BFMTV revient sur les récents chiffres donnés par le
gouvernement pour mettre en valeur la possible réforme des retraites.
L'opposition dénonce des calculs qu'elle juge malhonnêtes.
La gronde continue contre le projet de réforme des retraites proposé par le gouvernement.
BFMTV est revenu sur un nouveau point de litige entre l'exécutif et ses opposants. Pour tenter de faire valoir ses propositions, le gouvernement s'est appuyé sur des calculs de pension qui semblaient avantageux pour les futures générations. Des résultats jugés malhonnêtes par certains qui sont dénoncés avec véhémence.
Les 1029 pages de l'étude d'impact révélée vendredi 24 janvier n'ont pas
eu la réception escomptée. Remises en cause par le Conseil d'Etat, ces
prévisions n'ont pas non plus convaincu l'opposition qui a épinglé
certaines incohérences dans ce dossier. Le collectif « Nos Retraites »

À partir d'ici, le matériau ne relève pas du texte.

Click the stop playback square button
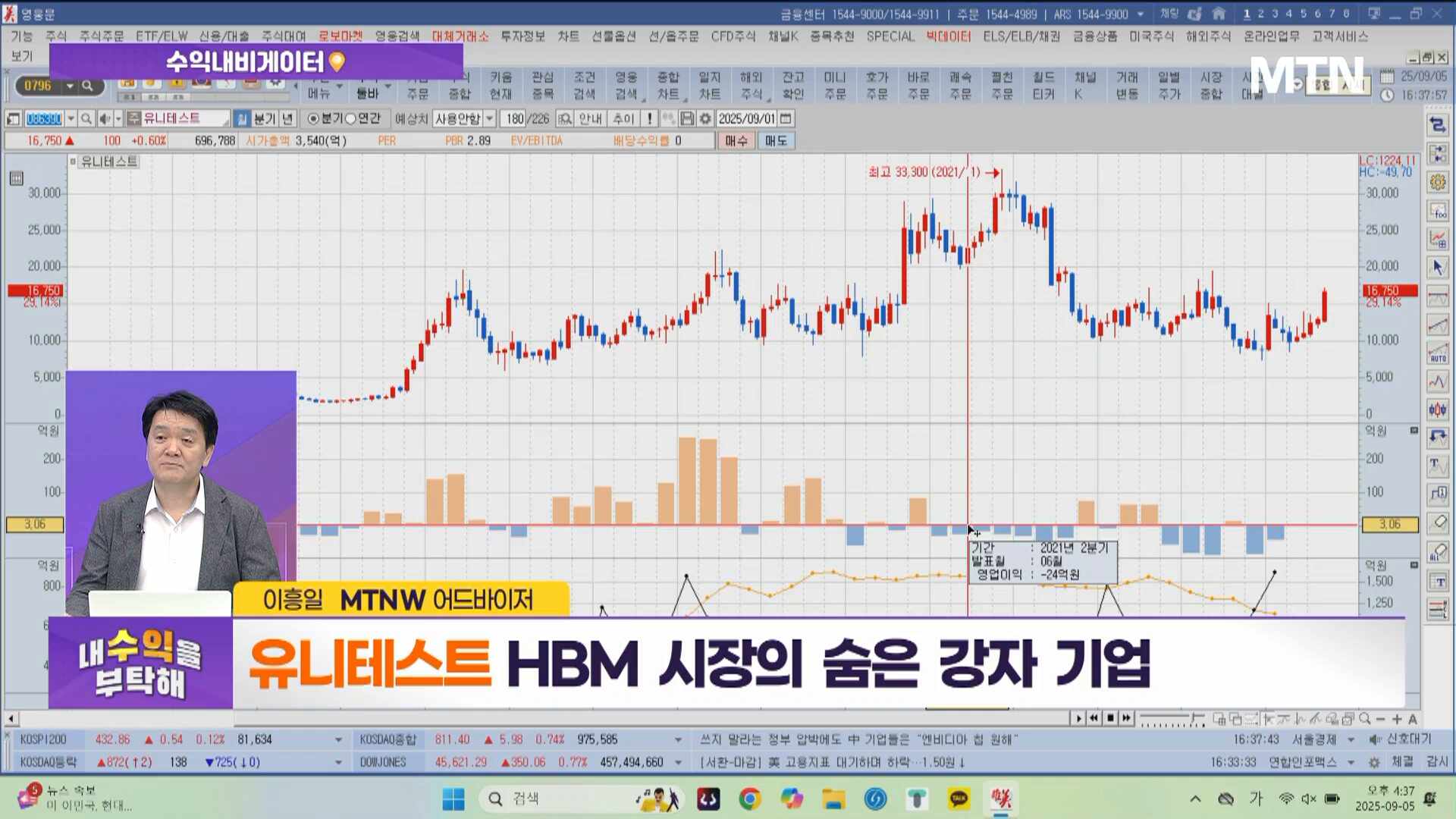1456x819 pixels. tap(1110, 718)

estime que les calculs sont volontairement faussés « pour faire croire que projet serait avantageux ».
Le gouvernement s'est basé sur l'âge d'équilibre de départ à la retraite
pour les personnes nées en 1975 qui est de 65 ans. Or, le projet de
réforme suppose que, pour ne pas subir de malus, cet âge doit
progressivement augmenter d'un mois par génération. A titre d'exemple,
les personnes nées en 1999 devront atteindre 67 et non 65 ans.
Une réforme à l'impact moins positif que prévu
Le collectif « Nos Retraites » s'est penché avec précision sur ce
dossier. Au moment de refaire les calculs, les militants ont découvert
des résultats bien moins avantageux que ce que le gouvernement présente.
Après avoir appliqué le réel âge d'équilibre à chaque génération, il
s'avère que parmi les 28 cas types mis en avant par l'exécutif, seuls 10
sur 28 seraient gagnants. En comparaison, l'étude d'impact en annonçait
21.
Parmi les autres erreurs repérées, le gouvernement part du principe que
les Français intègrent le marché du travail à 22 ans. Il se base en
réalité sur la moyenne nationale du pays et fait donc abstraction de la
diversité des carrières, « ce qui est n'importe quoi » selon l'universitaire Michael Zemmour.
La révélation de ces calculs erronés a enflammé les opposants à la réforme qui crient à la manipulation. «
En faisant ça, [le gouvernement] truque littéralement la comparaison
avec le système actuel en augmentant artificiellement ses chiffres », dénonce « Nos Retraites » auprès de BFMTV.